Loi de mai 2013 et mobilités du salarié

Vie des entreprises | Chronique juridique | publié le : 02.04.2013 | Jean-Emmanuel Ray

Privilégier la flexibilité interne négociée à une flexibilité externe et unilatérale constitue un choix judicieux en nos temps de rude montée du chômage : il faut donc féliciter les signataires de l’ANI puis le législateur de cette légitime idée. Mais ce choix a parfois de rudes conséquences en termes de modification du contrat. Quid en cas de refus du salarié ?

Pour un nouveau modèle économique et social » : dans notre cher et vieux pays n’avançant qu’à coups de révolutions ou de crises, le titre de l’ANI est ambitieux mais pas for cément irréaliste. Deux symboles ?

– Le 7 mars 2013, jour de l’adoption du projet de loi en Conseil des ministres, trois syndicats de Renault (dont FO) signaient un accord de maintien des sites en France, accord historique pour cette emblématique entreprise.

– L’exceptionnel bruit politique, social et médiatique de l’ANI puis de la loi à venir étonne : aucun tollé de cette intensité pour la loi de transposition de l’ANI du 11 janvier 2008, ni pour celle du 20 août 2008 pourtant refondatrice de toutes les relations collectives de travail. Mais l’opinion a peut-être compris que notre droit du travail entamait ainsi sa mue pour épouser son temps.

EN FINIR AVEC « LA PRÉFÉRENCE FRANÇAISE POUR LE CHOMAGE »

Car on peut se contenter de regarder passer les trains de licenciements ou compter les PSE en s’indignant. Ou tenter deux paris : davantage de négociation pour moins de judiciarisation, et faciliter les mobilités internes et externes tout en les déconnectant du charme vénéneux des PSE. Si garder son emploi devient difficile, maintenir son employabilité pour garder un emploi est une réponse au double problème de la fracture et de la facture sociales.
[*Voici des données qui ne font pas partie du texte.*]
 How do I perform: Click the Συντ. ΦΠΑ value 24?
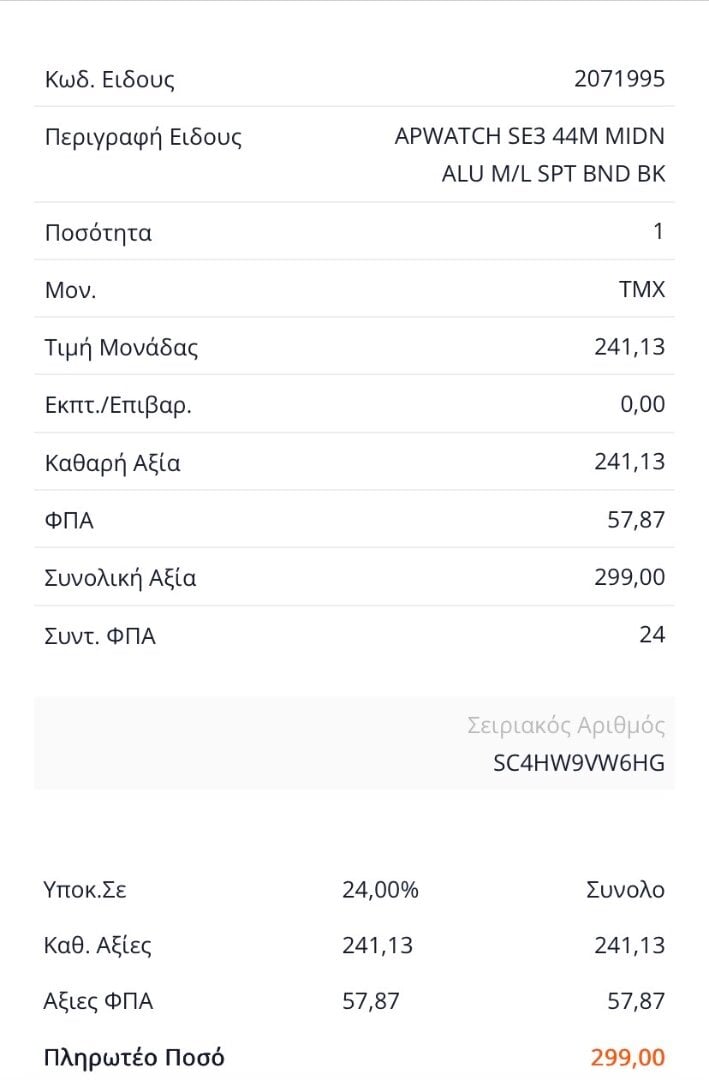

Mais l’historien qui se penchera dans cinquante ans sur le feuilleton de l’ANI loi de 2013 se heurtera à une curieuse question : pourquoi la cible principale des contestataires, CGT et CGT-FO en tête, était les mesures destinées à limiter le recours aux licenciements économiques, et en particulier aux plans de sauvegarde de l’emploi ? Le nec plus ultra de la protection du droit du travail serait donc le droit d’être collectivement licencié pour motif économique ? Vingt ans après, c’est toujours « la préférence française pour le chômage » décrite en 1994 par un jeune énarque prometteur, Denis Olivennes.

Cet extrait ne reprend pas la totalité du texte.